11/2/09

Is Meat Green?



Interesting article about the question in the New York Times Saturday.  If they reject my letter to the editor, I'll be putting it here.

My letter--

Re: The Carnivore’s Dilemma, Nicolette Hahn Niman, October 30.

Small traditional farms are much better for animals, but from an environmental point of view, they’re not the answer to high-impact industrial farming. In the US alone, we kill 9.5 billion animals a year for food. 99% of them live in crowded, intensive facilities for all or part of their lives. Even so, over 30% of the land mass of the United States is already used as grazing land for farm animals—mostly cattle that live outside for the first eight months of their lives. Where are we going to put even more grazing animals?

Niman suggests feedcrop land could be converted into grazing land (which may absorb more carbon dioxide per acre), but feed can be grown in a fraction of the space that’s needed to let animals graze. Realistically speaking, feeding the world’s population through traditional animal farming would mean more deforestation, more greenhouse gases, and more endangered species. There’s no getting around it: if we want to protect the environment, we need to eat a lot less meat.
Other people said much the same thing, but without all the amazing statistics!


6 comments:

Wayne said...

Strikes me as using the extremes as the norm. The picture being posed by the op-ed piece isn't the norm. Sure methane can be reduced by half if mineralized salt licks are given, but until there is financial incentive for providing them, the methane will still be produced. Comparatively, moving food around, can be less environmentally damaging than eating only local, depending on climates and necessary farming techniques. e.g. hot house tomatoes locally grown are more environmentally taxing than shipping them in from peru.

Sure meat rearing can be done environmentally responsibly. But the majority of it isn't (about 65% I think...)

And moreover, I think the bigger issues isn't with cattle ranchers. A little more than half of cattle ranchers are factory farmers, the rest are significantly less environmentally taxing than the FF. However, 98% of poultry in america is factory farmed, and its by far much more popular than beef. The arguments that the op-ed piece gives are only for cattle.

Resource efficency isn't taken into consideration in the article. There is a lot of potential talk, animal waste could be beneficial to the land, etc... but again, most modern practices excludes this from being actually the case. For it to be beneficial, we could not raise cattle at the levels that we are raising them at currently.

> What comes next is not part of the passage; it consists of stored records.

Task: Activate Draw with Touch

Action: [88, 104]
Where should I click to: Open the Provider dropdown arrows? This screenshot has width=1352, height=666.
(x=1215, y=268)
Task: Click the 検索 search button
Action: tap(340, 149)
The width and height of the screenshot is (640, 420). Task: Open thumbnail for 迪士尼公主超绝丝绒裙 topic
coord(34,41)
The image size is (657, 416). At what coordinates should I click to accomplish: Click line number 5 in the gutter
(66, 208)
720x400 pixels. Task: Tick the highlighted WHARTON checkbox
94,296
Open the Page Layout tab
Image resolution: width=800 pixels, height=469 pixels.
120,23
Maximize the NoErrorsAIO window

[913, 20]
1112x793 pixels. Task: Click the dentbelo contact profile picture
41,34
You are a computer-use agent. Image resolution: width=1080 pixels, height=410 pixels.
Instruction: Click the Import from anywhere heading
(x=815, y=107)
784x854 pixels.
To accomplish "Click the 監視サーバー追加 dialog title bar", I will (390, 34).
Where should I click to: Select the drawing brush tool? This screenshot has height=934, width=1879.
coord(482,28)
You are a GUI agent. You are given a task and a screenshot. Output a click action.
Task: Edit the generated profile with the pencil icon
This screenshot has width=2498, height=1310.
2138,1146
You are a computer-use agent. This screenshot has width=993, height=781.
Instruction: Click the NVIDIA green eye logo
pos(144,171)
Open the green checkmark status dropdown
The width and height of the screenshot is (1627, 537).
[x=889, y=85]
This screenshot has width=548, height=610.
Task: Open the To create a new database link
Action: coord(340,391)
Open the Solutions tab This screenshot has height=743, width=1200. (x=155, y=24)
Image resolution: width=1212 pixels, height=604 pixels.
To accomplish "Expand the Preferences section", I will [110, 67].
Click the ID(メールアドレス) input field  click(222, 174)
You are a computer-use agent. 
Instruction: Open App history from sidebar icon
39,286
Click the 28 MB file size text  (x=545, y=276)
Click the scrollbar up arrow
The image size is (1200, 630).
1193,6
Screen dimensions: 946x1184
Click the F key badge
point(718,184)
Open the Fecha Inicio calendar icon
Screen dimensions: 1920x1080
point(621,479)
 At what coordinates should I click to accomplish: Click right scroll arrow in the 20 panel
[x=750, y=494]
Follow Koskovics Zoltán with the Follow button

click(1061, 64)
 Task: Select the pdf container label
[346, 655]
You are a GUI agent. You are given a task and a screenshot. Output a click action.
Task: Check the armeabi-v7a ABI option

Finally, it ignores the major ethical objection, and thats the cruelty inflicted on animals through FF.

me said...

I'm glad you sent in a letter! The thing that I find interesting about this piece is that it starts from the assumption that meat can't be the basis of a globally sustainable diet. The argument is basically "people won't stop," so don't bother telling them not to. Ethics isn't an all or nothing issue, nor should it be compromised to accommodate American exceptionalism.

Wayne said...

heh... I never put 1 and 1 together.... She is the Niman of Niman ranch fame. When I was a demi-vegetarian, I would pretty much eat meat that was exclusively from their ranch... They do go the extra step to ensure ethically raised and engage in environmentally sensitive animal rearing... but of course this is not the norm, and it costs quite a bit more.

Jean Kazez said...

I do think "humane meat" is a much better option from an animal welfare standpont, and people like Niman are to be encouraged, but as a solution to the environmental impact of meat-eating, I just don't see how this can possibly work.

Wayne said...

well the answer lies in consumption.... if everyone were to become demi-vegetarians (Singer calls it a consciencious omnivore) then it would be like if we all used bicycles to commute and on the weekends drove our cars. That would take a lot of pressure off of the environment. Similarly, if we ate slightly less but raised meat in a more sustainable way, we could get similar savings, without cutting back on the meat as much.

Alex Chernavsky said...

I do not think that there is such a thing as "humane meat", and I think that people such as Niman do nothing but allow consumers to have a clear conscience while continuing to exploit animals.

From an ethical point of view, there is no difference between slaughtering & eating a cow vs. slaughtering & eating a dog. Cows, like dogs, are sentient creatures with an interest in living out their lives, free of exploitation. Whether they are treated better or worse before slaughter is not really the point -- the point is that they are being exploited by humans simply because they (the cows) taste good.

For an interesting article about farm animals, see this piece from the Times of London:

"The secret life of moody cows"

I don't consider suffering to be the issue here. I think it's immoral to eat sentient creatures (or the products of sentient creatures), even if those creatures led a happy life and were slaughtered painlessly (neither of these happens in the real world, by the way).